Basically, stress is the demand of resources, an object like a VM or a Cluster is requesting and which exceeds a certain threshold. The default value for this threshold is 70% of available resources (e.g. CPU or Memory). This means, whenever for instance a VM requests more than 70% of its configured CPU resources, this is considered as stress. Now, even thought a single short peak of resource demand over 70% is already considered as stress, it is not really relevant from an overall perspective (at least for stress calculation) and for sure you don`t want to get alerted about this… The more interesting part is, how many times you had such peaks and this immediately leads to the question, how much time your object spent in this stress area. And here it gets interesting 😉
How does stress gets calculated?
As described before, the more interesting value regarding stress is, how long did your object spent in this stress area. Now, how does stress and the duration of it gets calculated? Looking at Diagram 1, you can see the demand of an example VM which is exceeding the stress threshold line at 70% at some point. After a while, the demand decreases and goes up again later. Now, as per default, vROps is looking at the last 30 days and takes the “worst” hour in to account. Worst hour means the hour with the highest accumulated stress. vROps therefore accumulates everything over 70% up to 100% (It could even go over 100% since a VM can request more than 100% resources). The accumulated demand over 70% is now converted to the percentage value of capacity within the stress zone. To come back to our example, this particular VM was requesting in average 50% of the available capacity of the stress zone (Between 70% and 100%) during this specific hour.

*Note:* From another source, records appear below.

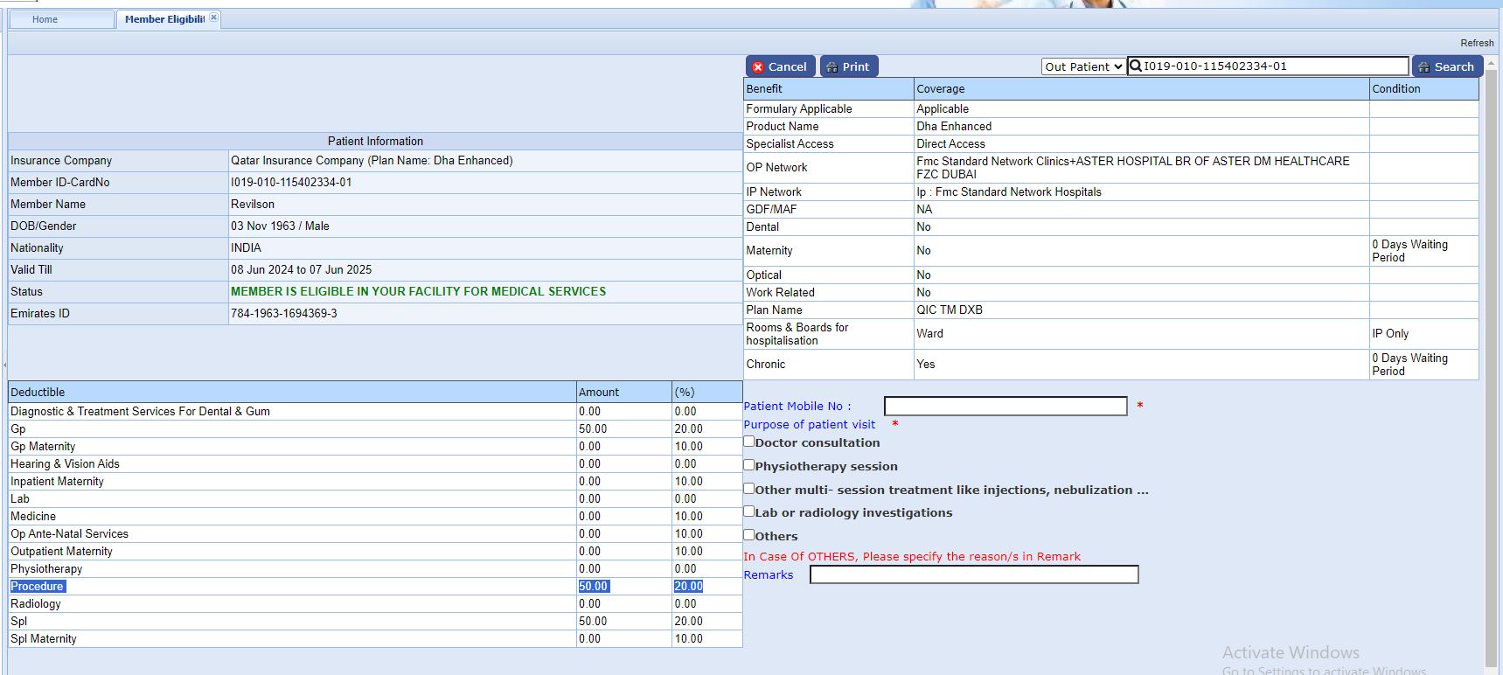Viewport: 1503px width, 675px height.
Task: Click the left panel collapse handle
Action: 4,364
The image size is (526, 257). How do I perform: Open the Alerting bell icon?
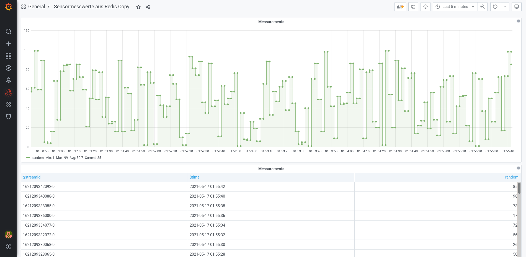click(9, 80)
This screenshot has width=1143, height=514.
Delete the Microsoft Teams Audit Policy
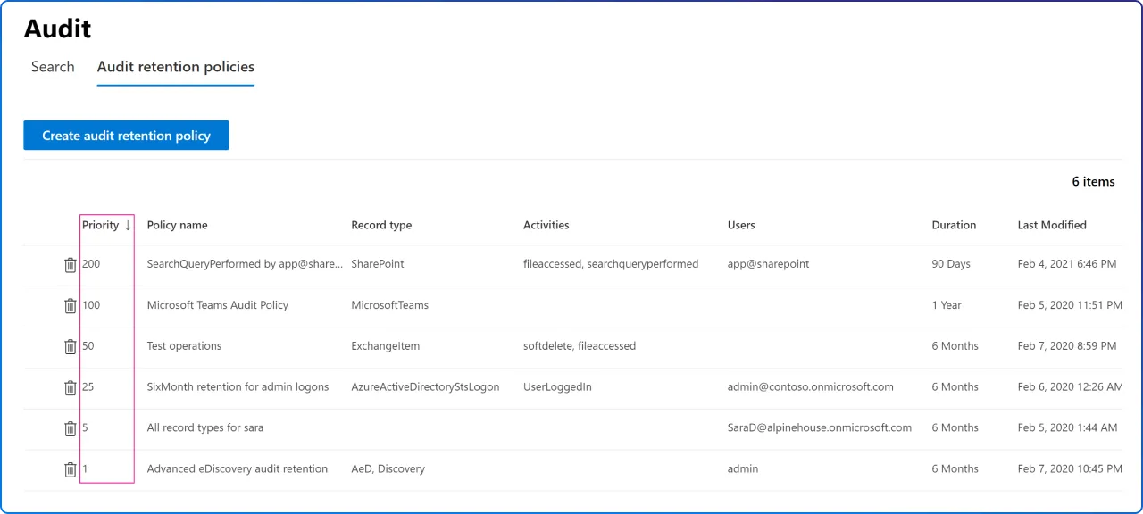[71, 305]
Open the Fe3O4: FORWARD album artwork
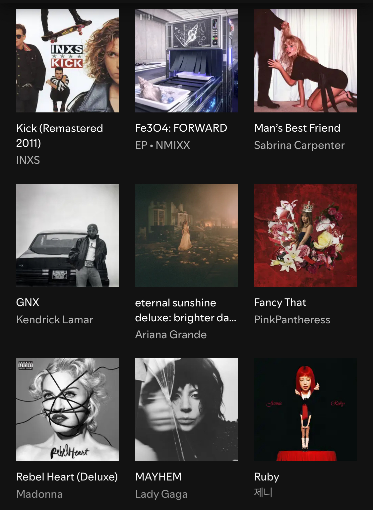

To get more practical, lets assume this VM has a total capacity of 10 GHz assigned. The resources between 7 GHz and 10 GHz are considered as Stress and therefore the 3 GHz difference is representing 100% of the Stress zone. The VM now had an average usage of about 8,5 GHz in this particular 1 hour analysis window. This means, the VM was using 50% of the capacity in the stress zone between 7 GHz and 10 GHz which is called stress score.
10 GHz (Total capacity) – 7 GHz (Stress free capacity) = 3 GHz (Stress zone capacity)
8,5 GHz (Average resource demand in analysis window) – 7 GHz (Stress free capacity) = 1,5 GHz (Average demand in Stress zone)
3 GHz (Stress zone capacity) / 1,5 (Average demand in Stress zone) = 50% (Stress score)
What does Stress tell you?
The question is now, why should I care about stress and why can`t I simply use Workload to notify me when a VM exceeds a certain threshold? First, having objects like clusters or VMs running over this stress line does not necessarily indicate that the resources are not sufficient at the moment. It rather can help you to identify potential performance bottlenecks in the future or to give you a better insight in to your objects workload behavior. For example, imaging a situation where you have several peaks like in Diagram 2, where workload contention was just a short issue, but it happened several times. As stress gets accumulated, vROps is capable of noticing this situation and alert you accordingly. Therefore, it shows you not just a snapshot of resource contention, it rather shows you resource contention over a period of time.
What is configurable?
As everything else as well, of course you can adjust several parameters for calculation the stress values and in order to optimize this nice little helper for your demands. To modify this values, you need to edit the according policy in the policy manager. There you`ll find following parameters to adjust:
- Stress line threshold (Default: 70%)
- Stress Score Threshold (Default: 25, 35 and 50%)
- Stress analysis window (Default: Any)
- Stress analysis window duration (Default: 60 Minute Peak)
As per default, at 25% stress score, vROps generates an alert with severity “Warning”, at 35% one with “Immediate” and at 50% one with “Critical”. Further you can adjust whether vROps should take any hour in the desired time range in to account for stress score calculation or whether he should look at the entire time range (for example 30 days). I strongly recommend to leave it at “Any” as otherwise vROps waits until the stress score is reached over a period of 30 days. If you leave it at “Any”, you are also able to modify or extend the stated 60 minutes. For instance, if you have some less important object which should alert only when the stress score is reaching the threshold within 4 hours.
Last but not least, you can specify the time range in which vROps should search for the “worst” hour (or whatever you configured) and whether he should look at 24 hours and 7 days or whether you like to limit the times because you may just have workload during the day.